You'll hear these words again and again, sometimes as a reassurance, sometimes as an explanation, sometimes, it seems, simply as a mantra: "everyone grieves differently."
"Everyone grieves differently," they say, "Oh, yes, everyone grieves differently. You know, everyone grieves differently." They say it, but it isn't true.
Everyone seems to grieve in remarkably similar ways. There's the chasm, the stumble, the stagger, and the fall. There's the cold, the silence, and the dark. There's the shattering, the splintering, the grinding, the rending. There's the strange language in low whispers. There are tears that strangle and tears that scald. There's the chain of words around your wrists, the story worn out by the telling that always ends in exactly the same way.
There's the wearying round of repetition. The first month, the second month, the third month. There's the ever-recurring day as the weeks gain ground. There's the first Christmas, first Easter, first Mother's Day. Then the whole year has gone and the counting begins again, but more quietly this time.

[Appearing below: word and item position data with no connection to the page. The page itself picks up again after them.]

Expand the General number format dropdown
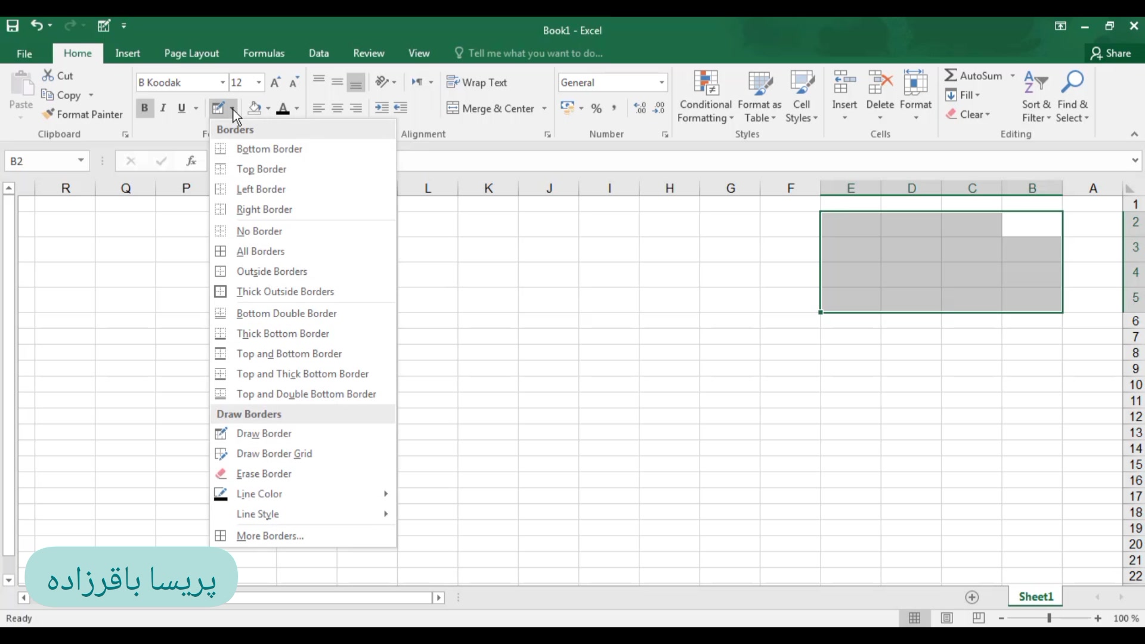The height and width of the screenshot is (644, 1145). 661,82
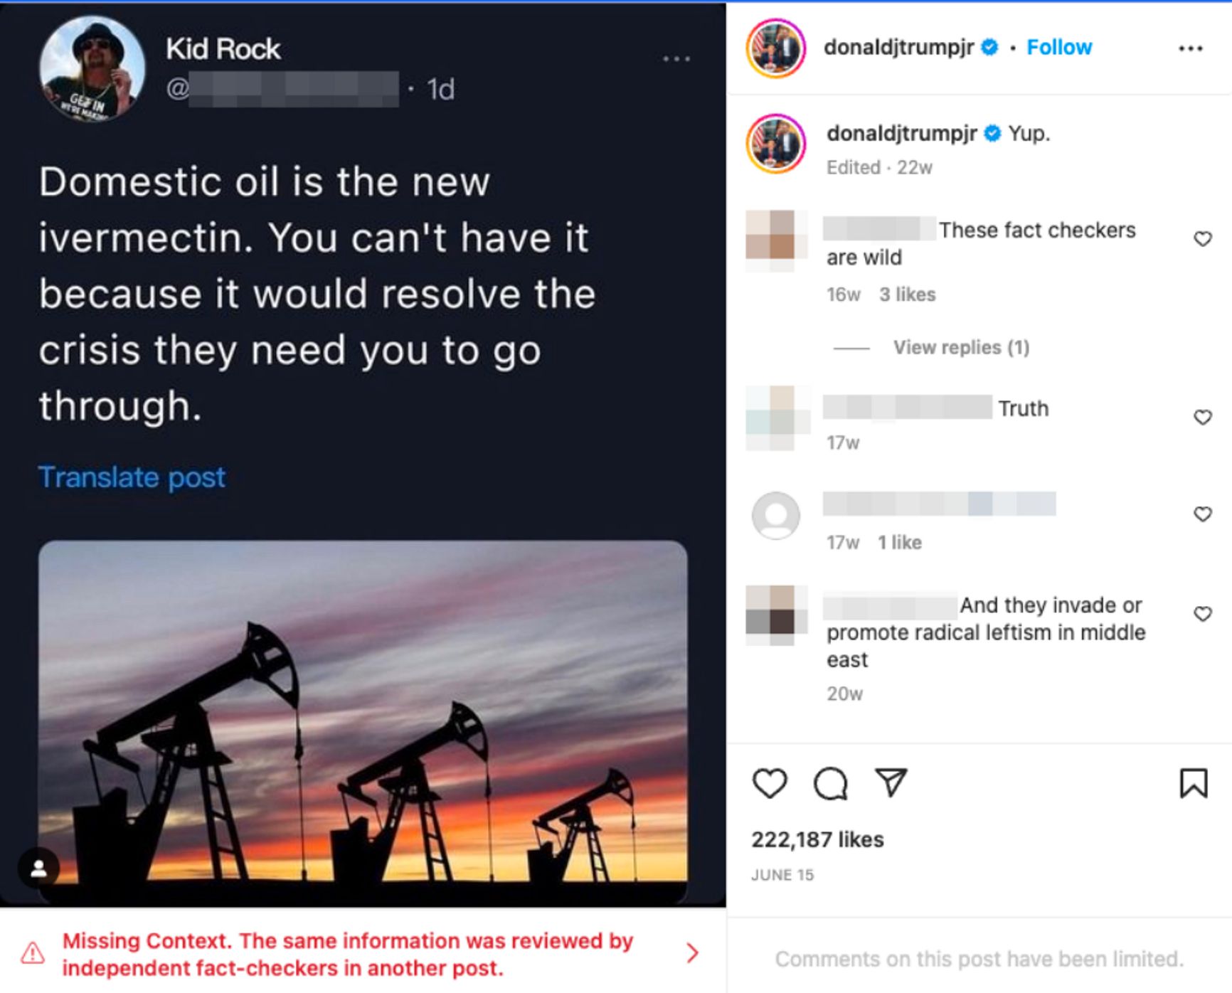Image resolution: width=1232 pixels, height=993 pixels.
Task: Click the Translate post link
Action: tap(132, 477)
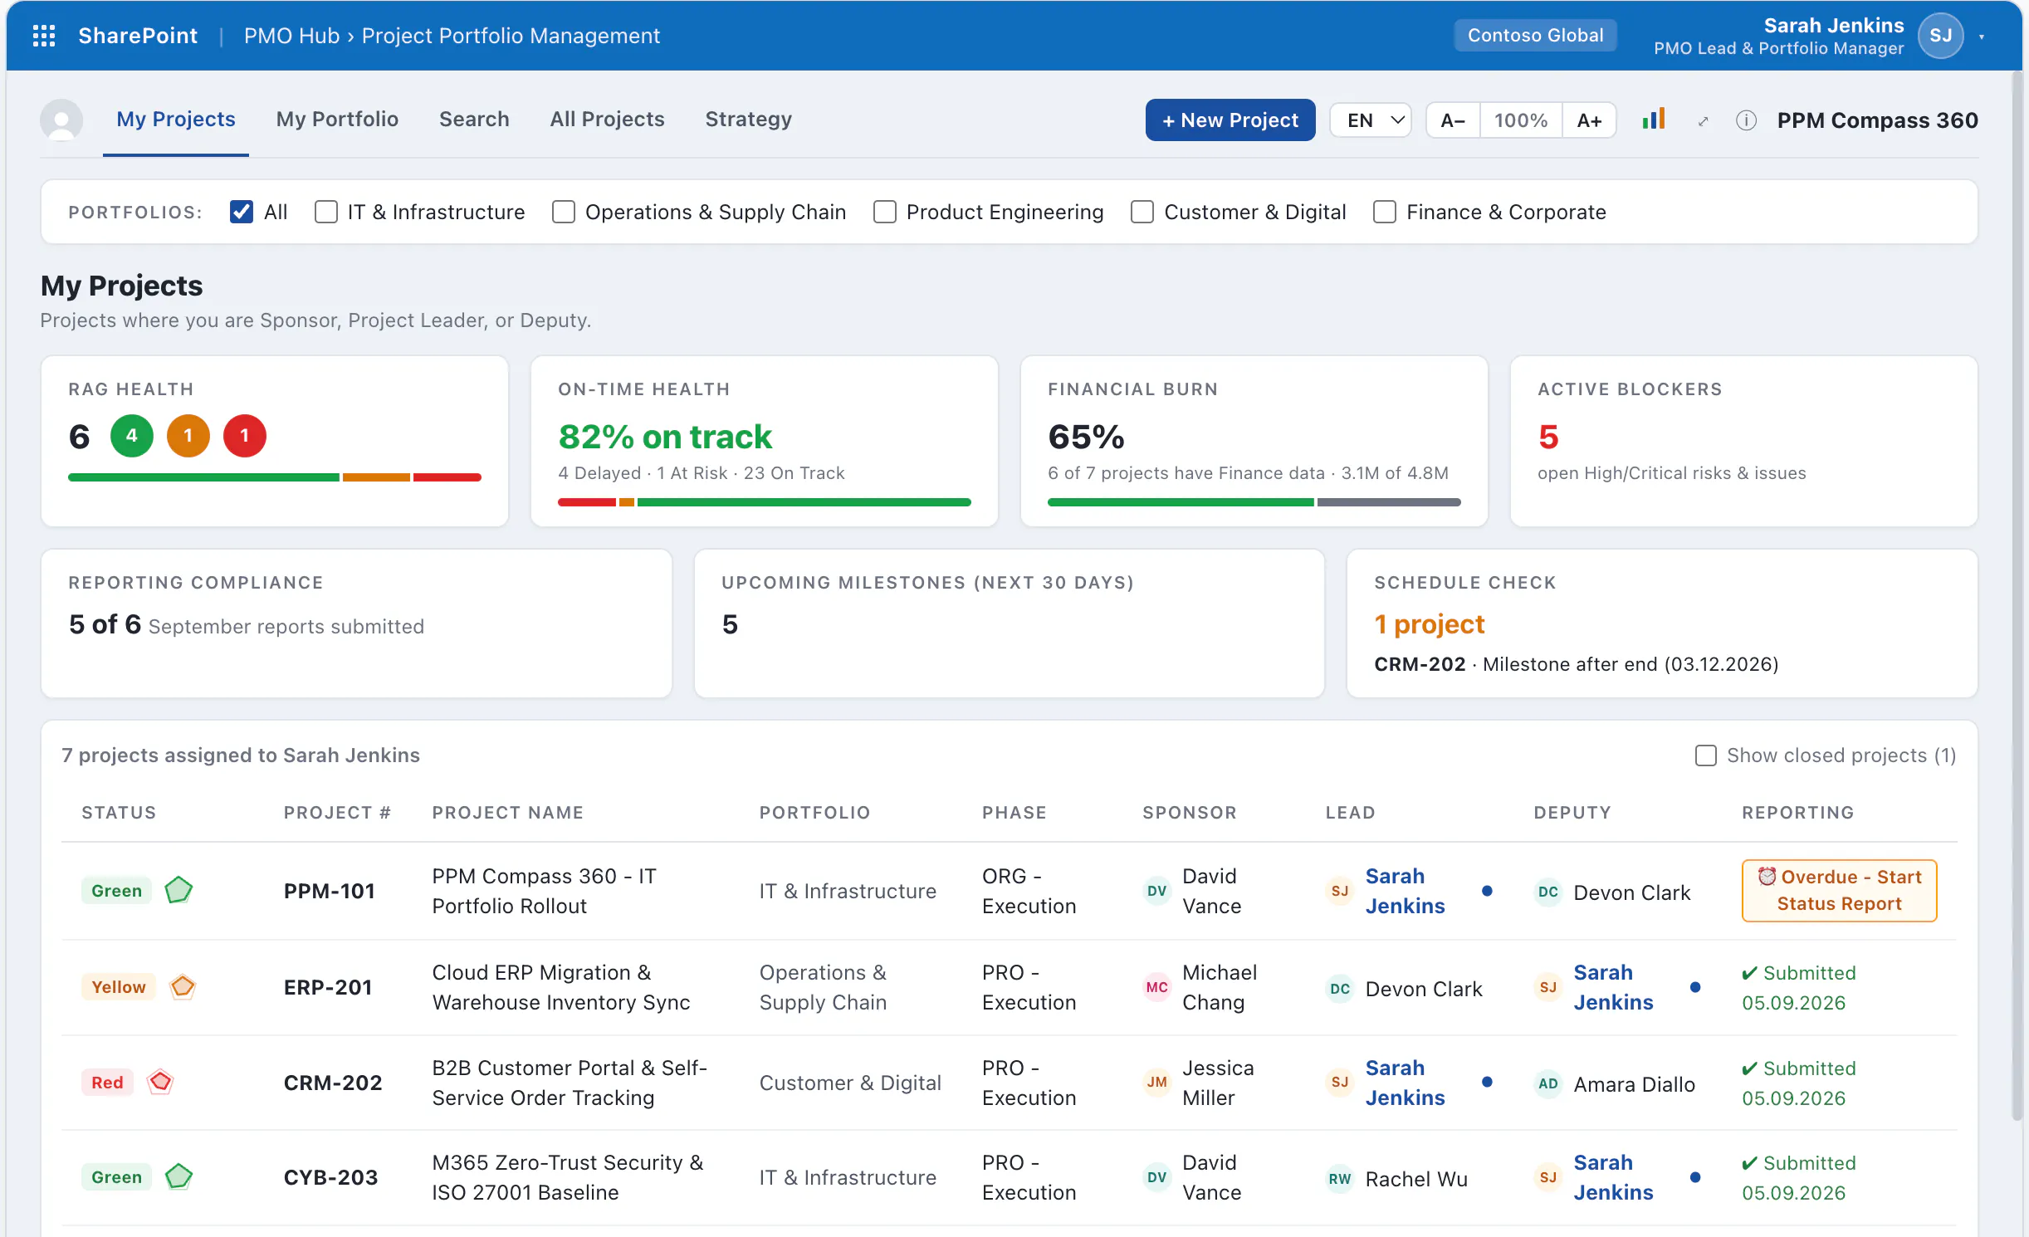Click the red pentagon icon for CRM-202
The height and width of the screenshot is (1237, 2029).
(160, 1082)
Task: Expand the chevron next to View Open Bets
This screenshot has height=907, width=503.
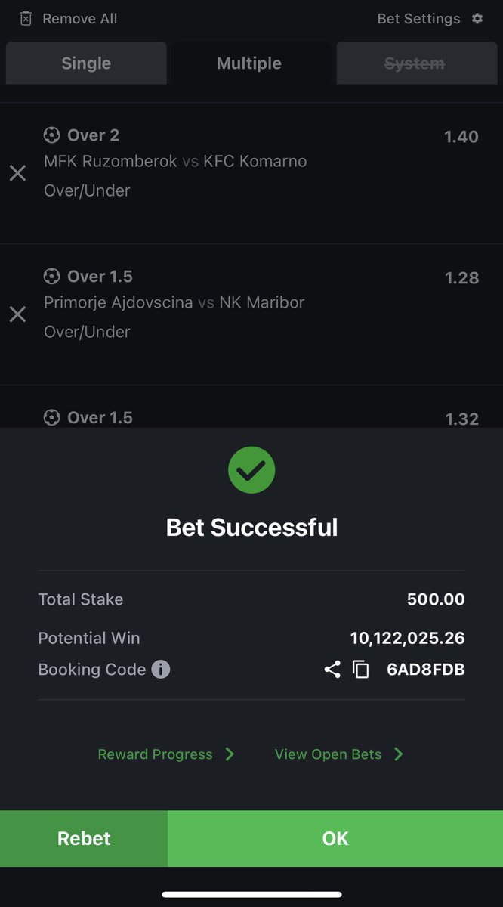Action: click(399, 754)
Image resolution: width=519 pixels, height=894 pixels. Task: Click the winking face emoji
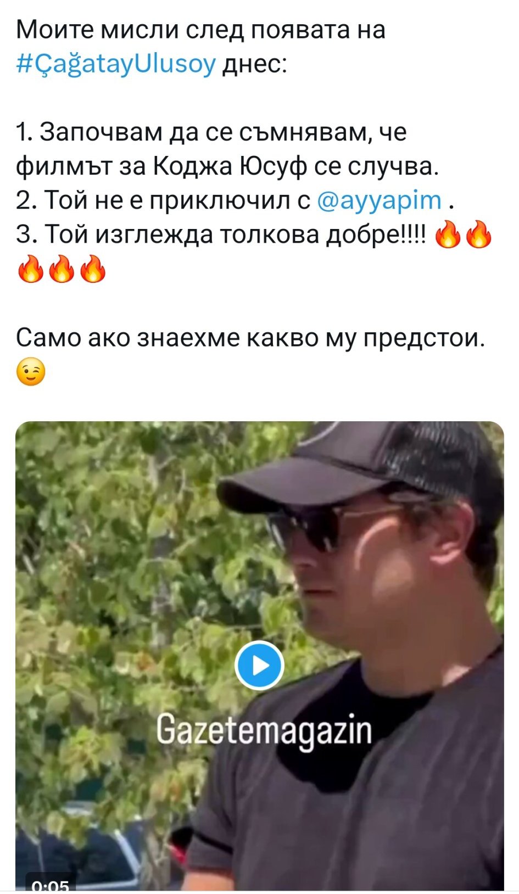point(31,372)
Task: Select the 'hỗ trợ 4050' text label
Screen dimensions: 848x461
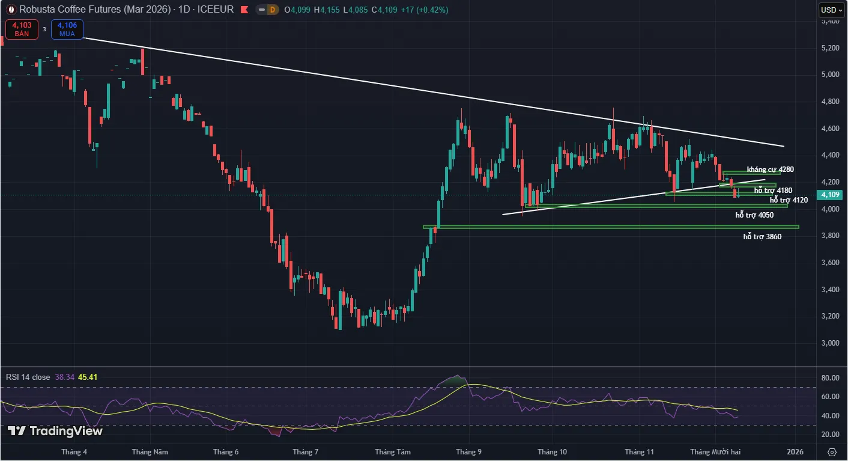Action: click(x=754, y=215)
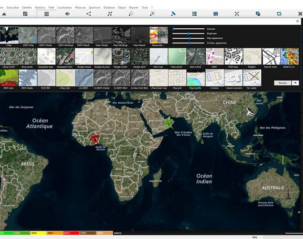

Sometimes there's the stake and sometimes there's the stone, the garden, the poppied field far from the swing of the sea. There's the shadow and the apple blossoms, the thimble and the stitches, the cypress and the yew. Everyone grieves that way. Everyone, it seems, except for me.
"You can't compare pain," they say. But that's not true either.
I lift your grief in one hand, mine in the other. I balance them against each other, gauging their heft. I lay them side by side and measure carefully. Mine always comes up short.